* _Task prompt_
Starting with the line that contains "has width=532, height=688." and going through the end of the listing, render each line as a row in a Markdown table with the columns "Row" and "Entry". Skip blank lines and leave the pictures out.

* _Records shown_
- - - - - - -

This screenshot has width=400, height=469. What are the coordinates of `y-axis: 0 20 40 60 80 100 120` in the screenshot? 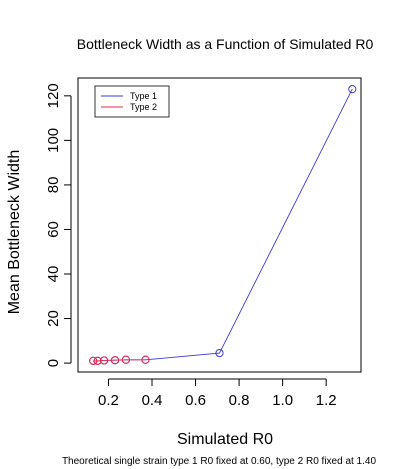 It's located at (58, 225).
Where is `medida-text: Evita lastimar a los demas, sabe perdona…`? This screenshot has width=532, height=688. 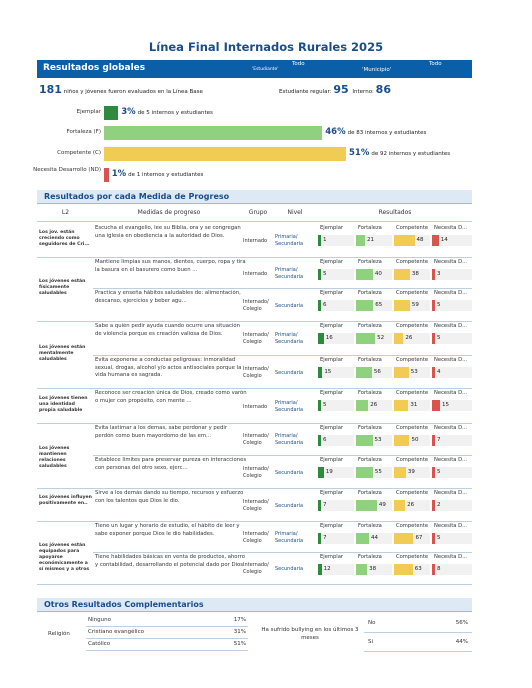
medida-text: Evita lastimar a los demas, sabe perdona… is located at coordinates (162, 432).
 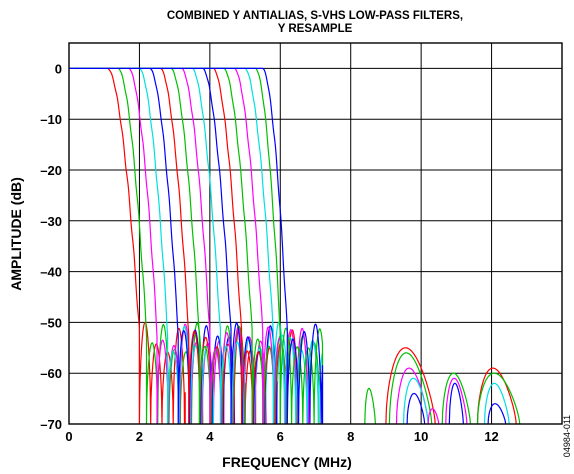 What do you see at coordinates (68, 436) in the screenshot?
I see `x-tick-label: 0` at bounding box center [68, 436].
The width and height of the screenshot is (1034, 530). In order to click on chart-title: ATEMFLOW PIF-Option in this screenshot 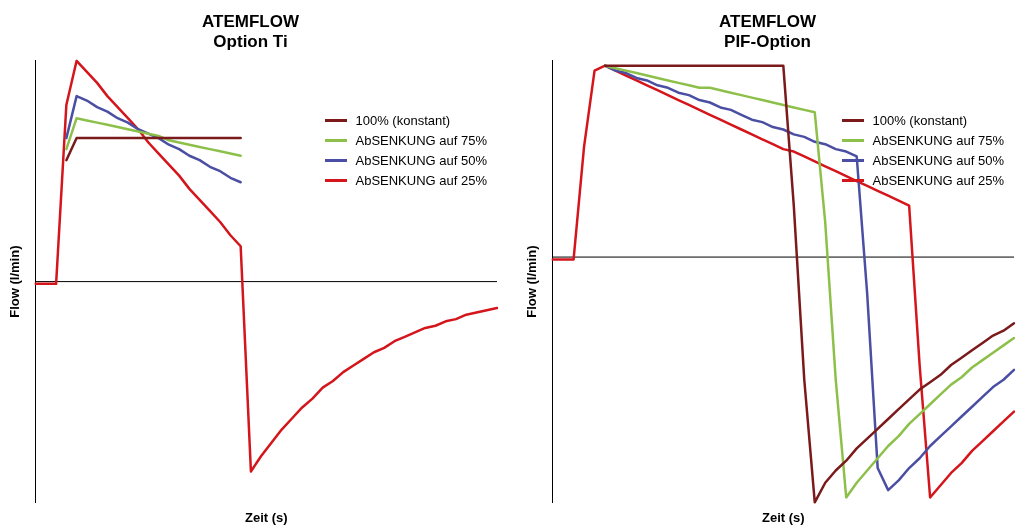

- - - - - - -

* _Finished exercise_
| Row | Entry |
|---|---|
| 1 | Where is `medida-text: Evita lastimar a los demas, sabe perdona…`? This screenshot has width=532, height=688.  |
| 2 | medida-text: Evita lastimar a los demas, sabe perdona… is located at coordinates (162, 432). |
| 3 |   What do you see at coordinates (68, 436) in the screenshot? |
| 4 | I see `x-tick-label: 0` at bounding box center [68, 436]. |
| 5 | The width and height of the screenshot is (1034, 530). In order to click on chart-title: ATEMFLOW PIF-Option in this screenshot  |